▶
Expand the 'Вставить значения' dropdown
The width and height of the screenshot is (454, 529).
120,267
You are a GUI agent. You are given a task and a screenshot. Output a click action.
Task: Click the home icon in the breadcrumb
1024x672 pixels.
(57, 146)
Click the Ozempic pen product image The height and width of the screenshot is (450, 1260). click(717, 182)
◀
▶
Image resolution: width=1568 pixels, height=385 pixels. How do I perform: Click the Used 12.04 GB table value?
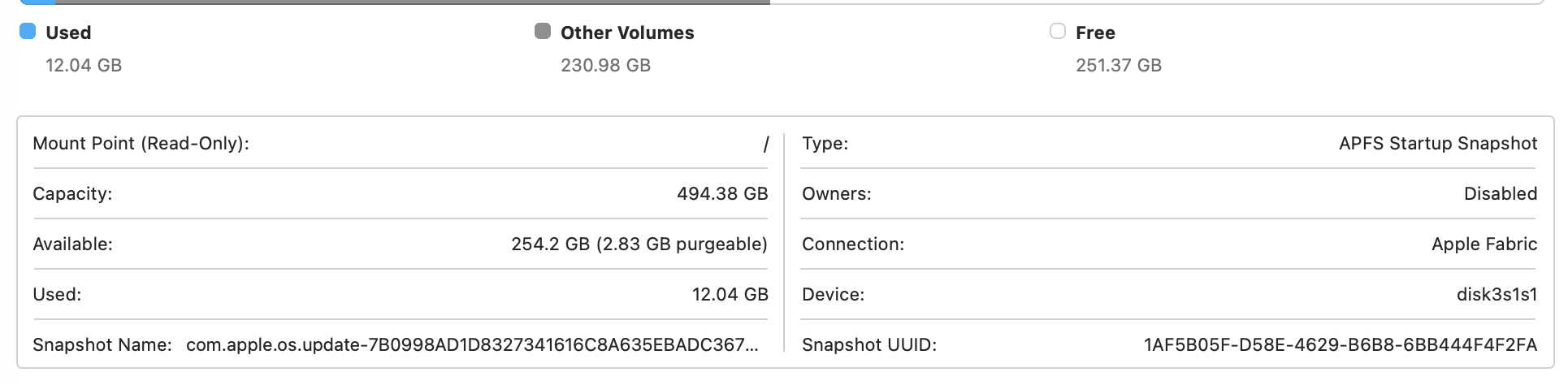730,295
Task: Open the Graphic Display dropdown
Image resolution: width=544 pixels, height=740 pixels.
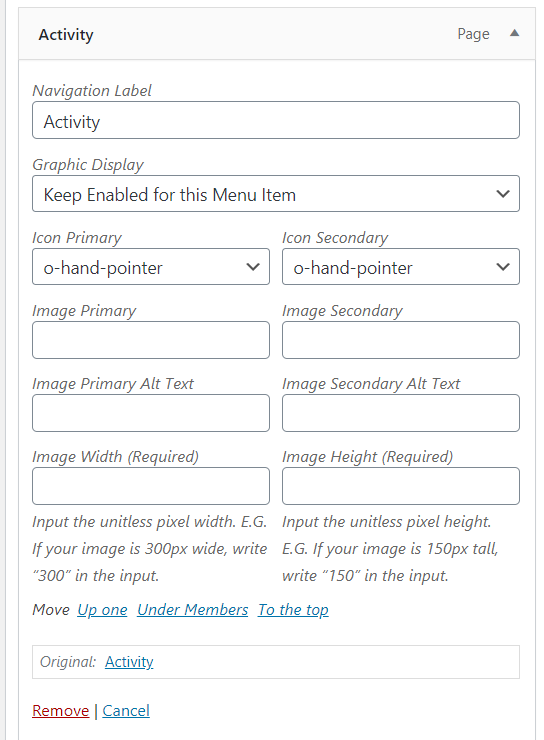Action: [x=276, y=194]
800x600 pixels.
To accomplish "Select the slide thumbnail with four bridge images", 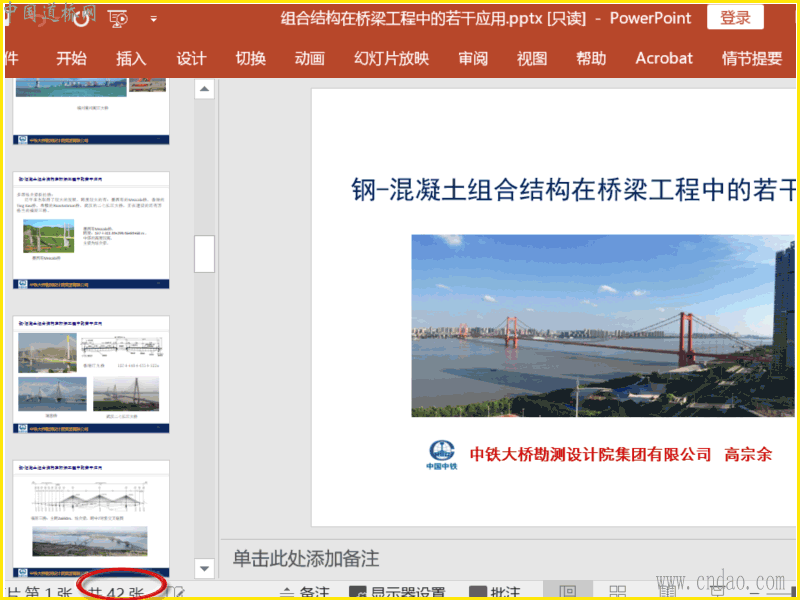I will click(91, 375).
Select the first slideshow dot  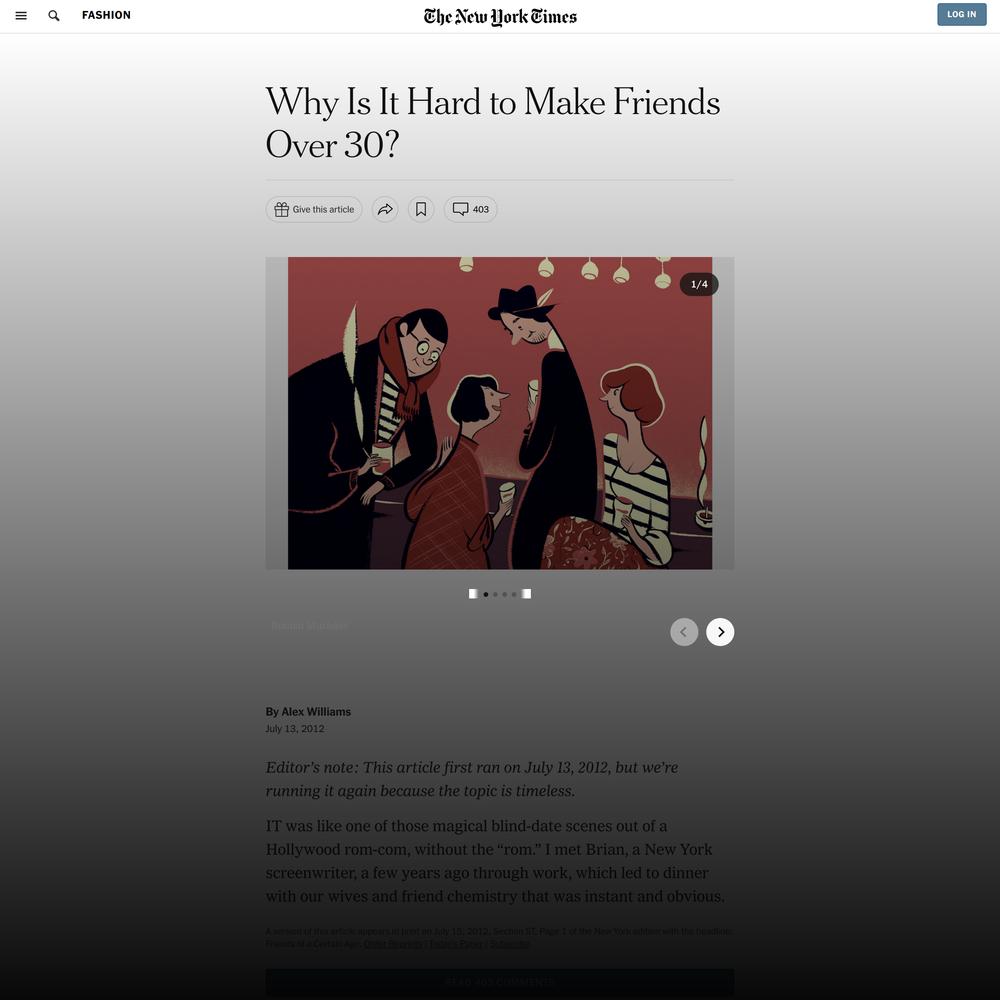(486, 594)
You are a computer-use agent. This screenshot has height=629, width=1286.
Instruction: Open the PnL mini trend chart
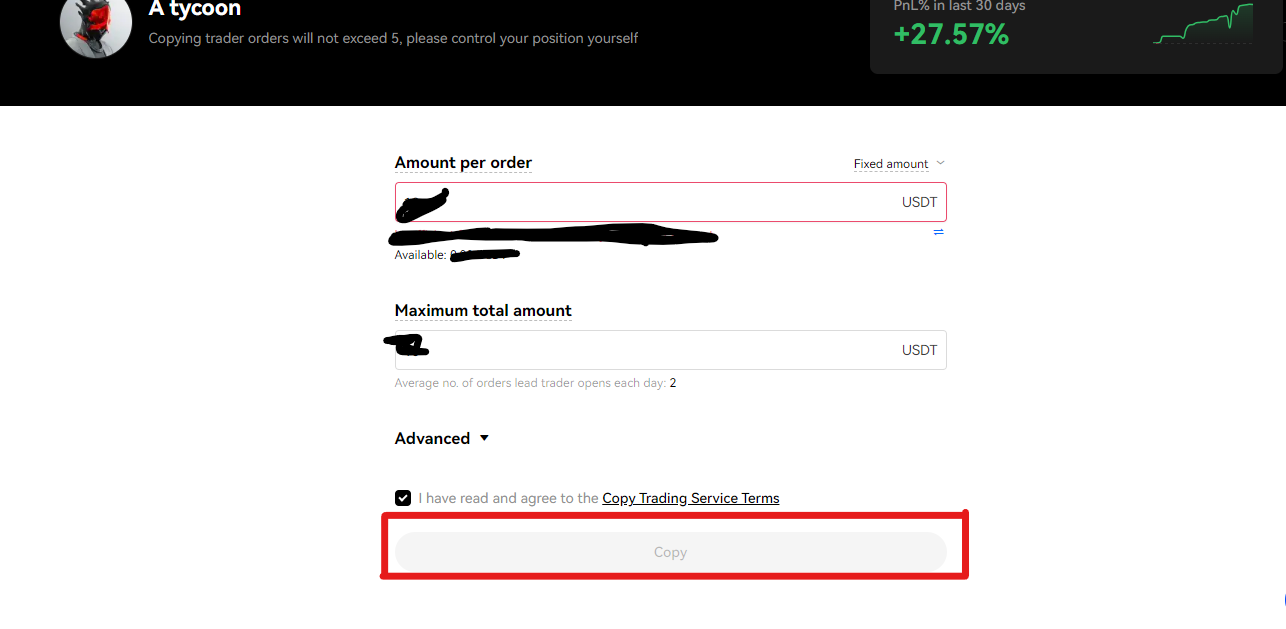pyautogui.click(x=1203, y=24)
◀
**YOUR TASK**
Copy out the range of lines above starting at the line with "You are a GUI" and ending at the line with "Click the Ozempic", exactly and including both.

**EXERCISE SOLUTION**
You are a GUI agent. You are given a task and a screenshot. Output a click action.
Task: Click the home icon in the breadcrumb
1024x672 pixels.
(57, 146)
Click the Ozempic pen product image The height and width of the screenshot is (450, 1260). click(717, 182)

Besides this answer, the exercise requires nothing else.